Following the Chief Justice word on the need for more spaces and built forms for justice through long term plans of building High Court in each of the new counties defined by the constitution this final year Architecture student at the university of Nairobi decided to come with a court in Meru county that incorporates all the tenents of the modern court but also respects and borrows heavily from the elaborate traditional African court and in this case the Njuri Ncheke of the Meru community of Eastern Kenya.
Taking a site owned by the municipal council within the zone 4 for public use the student took advantage of its slope towards the river Kathita and Mwendatu road to create great view from the proposed design and also use the change in levels to resolve the specific circulation required in the court system.

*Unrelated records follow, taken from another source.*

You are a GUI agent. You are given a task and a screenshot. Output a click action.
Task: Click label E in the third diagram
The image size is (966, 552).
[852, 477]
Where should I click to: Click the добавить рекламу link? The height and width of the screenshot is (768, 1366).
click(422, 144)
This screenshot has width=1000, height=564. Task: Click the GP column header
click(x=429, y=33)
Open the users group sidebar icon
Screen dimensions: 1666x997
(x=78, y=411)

The goal of the design is to have a public building that is heavily used as a symbolic point of public pride for non-disjointed public engagement and still meeting it functional requirement. This is very much achieved by the designer not just borrowing from the courtyard system and the traditional court but by also abstracting from the tree in nature that most people can empathize with.
This abstraction from the tree results into vertical concrete fins that shell the entire design forming an exo-skeleton that supports concrete floor slabs and curve vertically creating positive volumes stretching across the external radii, as well as negative volumes beneath their internal radii. The outwards curving of the fins is not only aesthetically sound but serves to shade the facades below them as they curve upwards.
With the three wings of the design the designer is able to achieve natural day lighting into the spaces creating and he enhances this by provision of well shaded roof lights. The natural lighting system of the habitable spaces is also manifestation by the conscious choice of the designer to place the passage ways in the middle of each wing and the space to the edges. The choice of bamboo for the roof trusses is not just economical and can span longer lengths due to the strength but is also friendly to the environment.
This is one project that has tackled the current issue, with informed and abstracted reference to the past but for the future of not just the Meru county but Kenya. With this project, then every county will have a reference.